# 原文
▼

为 Linux 上的 Caffe 启用 GPU 支持

2019-04-09 2022-04-09 约 1661 字预计阅读 8 分钟

0x00 下载 CUDA 和 cuDNN

下载 CUDA Toolkit 8.0 和 cuDNN v7.1.4, for CUDA 8.0

CUDA 下载：https://developer.nvidia.com/cuda-80-ga2-download-archive
cuDNN 下载：https://developer.nvidia.com/rdp/cudnn-archive

0x01 安装 `CUDA`

bash

user@machine:~# sudo sh cuda_8.0.61_375.26_linux.run
……
Do you accept the previously read EULA?
accept/decline/quit: accept
Install NVIDIA Accelerated Graphics Driver for Linux-x86_64 375.26?
(y)es/(n)o/(q)uit: n
Install the CUDA 8.0 Toolkit?
(y)es/(n)o/(q)uit: y
Enter Toolkit Location
 [ default is /usr/local/cuda-8.0 ]: 
# CUDA_HOME=/usr/local/cuda
Do you want to install a symbolic link at /usr/local/cuda?
(y)es/(n)o/(q)uit: y
Install the CUDA 8.0 Samples?
(y)es/(n)o/(q)uit: y
Enter CUDA Samples Location
 [ default is /home/user ]: 
Installing the CUDA Toolkit in /usr/local/cuda-8.0 ...
Installing the CUDA Samples in /home/user ...
Copying samples to /home/user/NVIDIA_CUDA-8.0_Samples now...
Finished copying samples.
Installing the CUDA Toolkit in /usr/local/cuda-8.0 ...
Missing recommended library: libGLU.so
Missing recommended library: libXmu.so

Installing the CUDA Samples in /home/user ...
Copying samples to /home/user/NVIDIA_CUDA-8.0_Samples now...
Finished copying samples.

===========
= Summary =
===========

Driver:   Not Selected
Toolkit:  Installed in /usr/local/cuda-8.0
Samples:  Installed in /home/user, but missing recommended libraries

Please make sure that
 -   PATH includes /usr/local/cuda-8.0/bin
 -   LD_LIBRARY_PATH includes /usr/local/cuda-8.0/lib64, or, add /usr/local/cuda-8.0/lib64 to /etc/ld.so.conf and run ldconfig as root

To uninstall the CUDA Toolkit, run the uninstall script in /usr/local/cuda-8.0/bin

Please see CUDA_Installation_Guide_Linux.pdf in /usr/local/cuda-8.0/doc/pdf for detailed information on setting up CUDA.

***WARNING: Incomplete installation! This installation did not install the CUDA Driver. A driver of version at least 361.00 is required for CUDA 8.0 functionality to work.

▲

# 完成以下练习
a. 把原文中的一段重新抄写出来：从含有“accept/decline/quit: accept”的地方开始，到“CUDA 8.0 Samples?”为止。
b. 将原文中以“Please make sure that”开头的那一段改写成中文要点列表，保留其中的主要信息。

# 条目

▼

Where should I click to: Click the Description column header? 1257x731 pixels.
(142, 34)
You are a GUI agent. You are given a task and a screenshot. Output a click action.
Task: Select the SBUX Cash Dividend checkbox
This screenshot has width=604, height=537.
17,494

▲
▼

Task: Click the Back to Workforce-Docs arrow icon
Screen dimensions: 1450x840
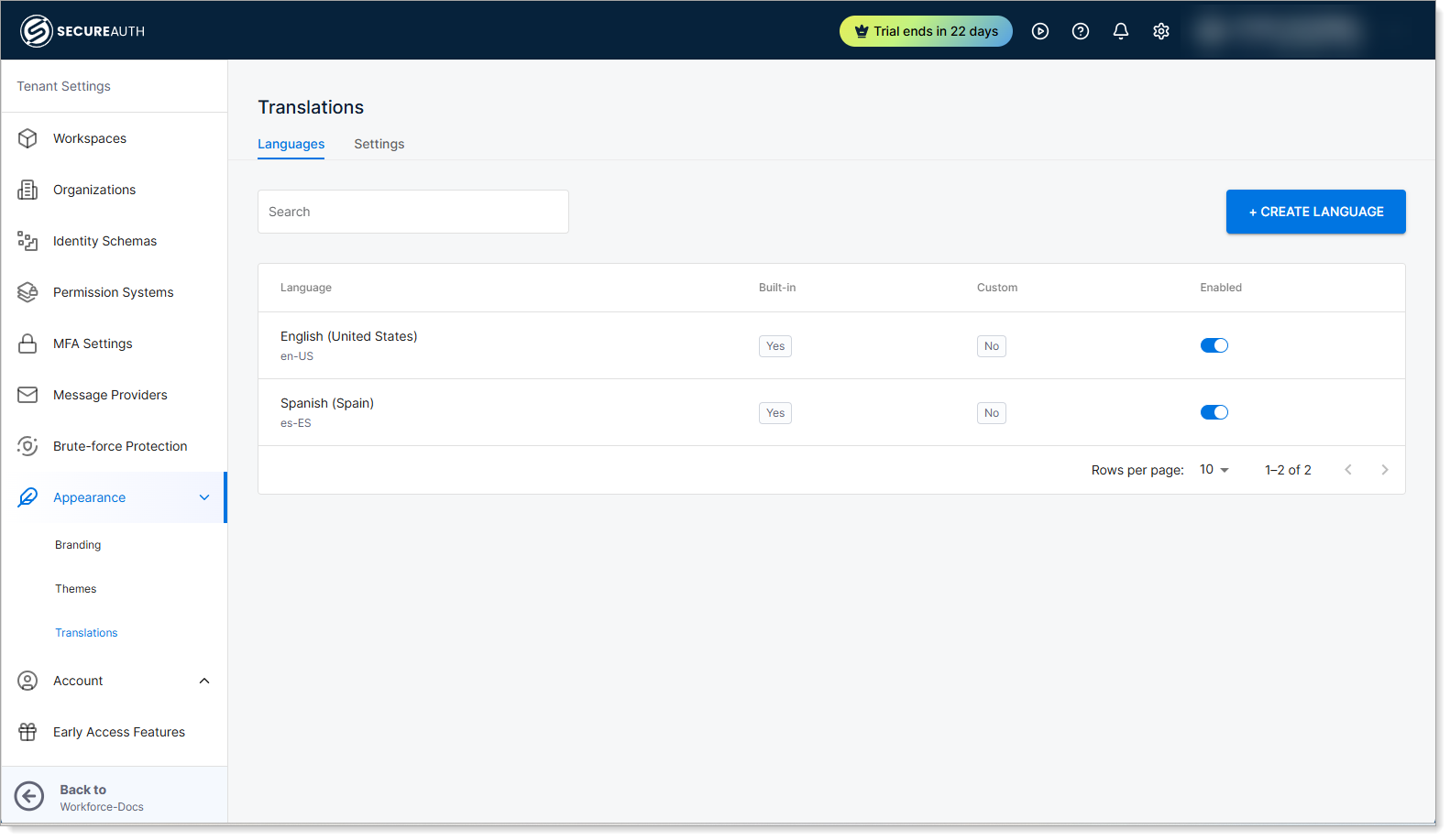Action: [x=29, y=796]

▲
▼

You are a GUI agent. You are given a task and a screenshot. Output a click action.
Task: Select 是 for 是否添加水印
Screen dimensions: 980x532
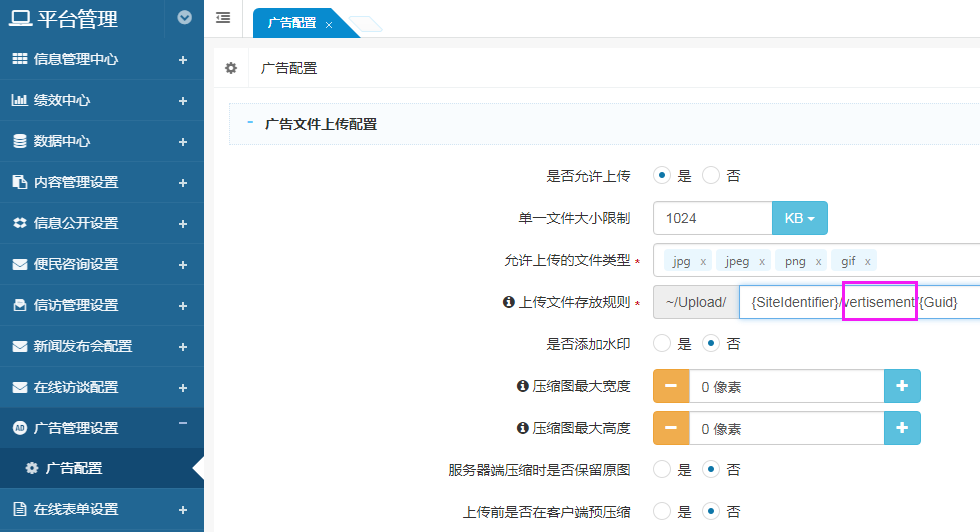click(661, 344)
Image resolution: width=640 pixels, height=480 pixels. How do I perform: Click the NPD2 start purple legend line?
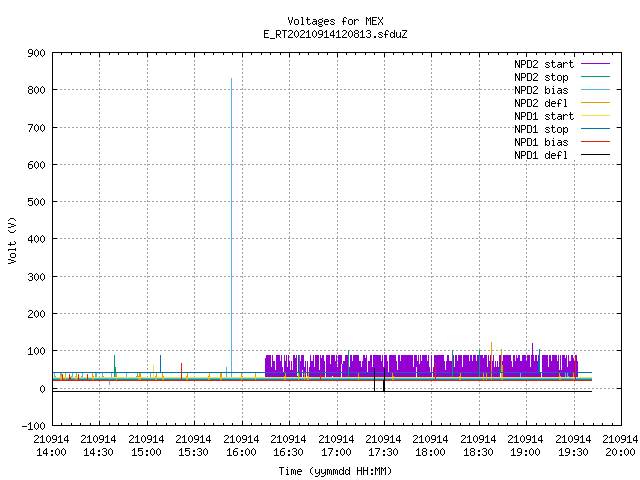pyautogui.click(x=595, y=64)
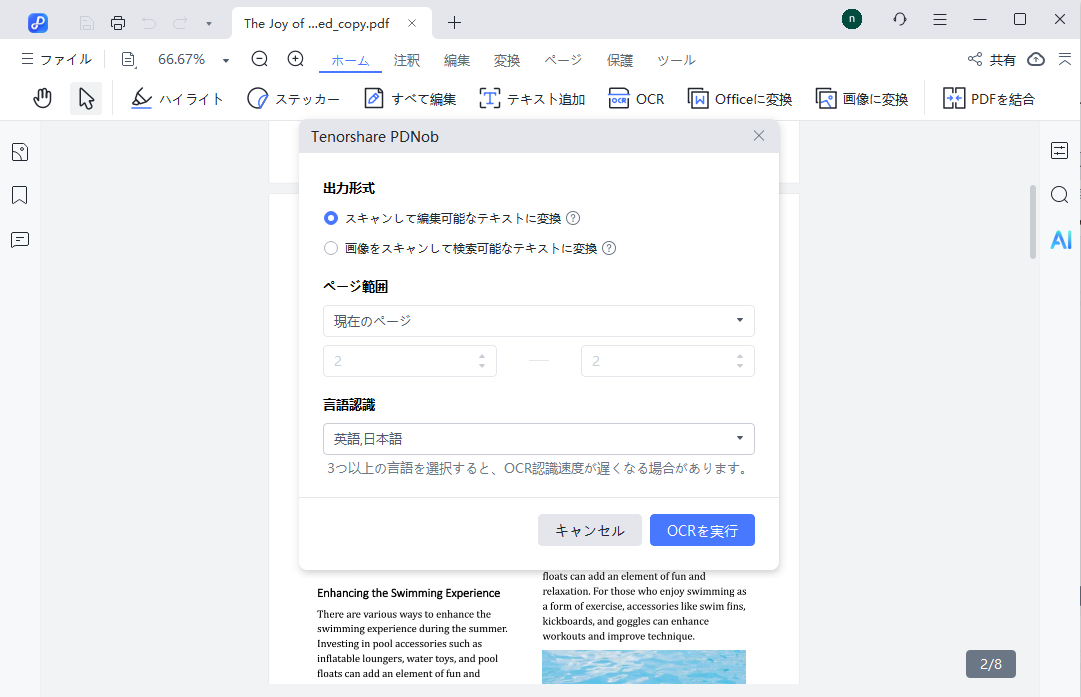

▲

# 练习答案
a.
accept/decline/quit: accept
Install NVIDIA Accelerated Graphics Driver for Linux-x86_64 375.26?
(y)es/(n)o/(q)uit: n
Install the CUDA 8.0 Toolkit?
(y)es/(n)o/(q)uit: y
Enter Toolkit Location
 [ default is /usr/local/cuda-8.0 ]: 
# CUDA_HOME=/usr/local/cuda
Do you want to install a symbolic link at /usr/local/cuda?
(y)es/(n)o/(q)uit: y
Install the CUDA 8.0 Samples?

b.
- PATH 须包含 /usr/local/cuda-8.0/bin
- LD_LIBRARY_PATH 须包含 /usr/local/cuda-8.0/lib64；也可以把 /usr/local/cuda-8.0/lib64 加入 /etc/ld.so.conf，再以 root 身份运行 ldconfig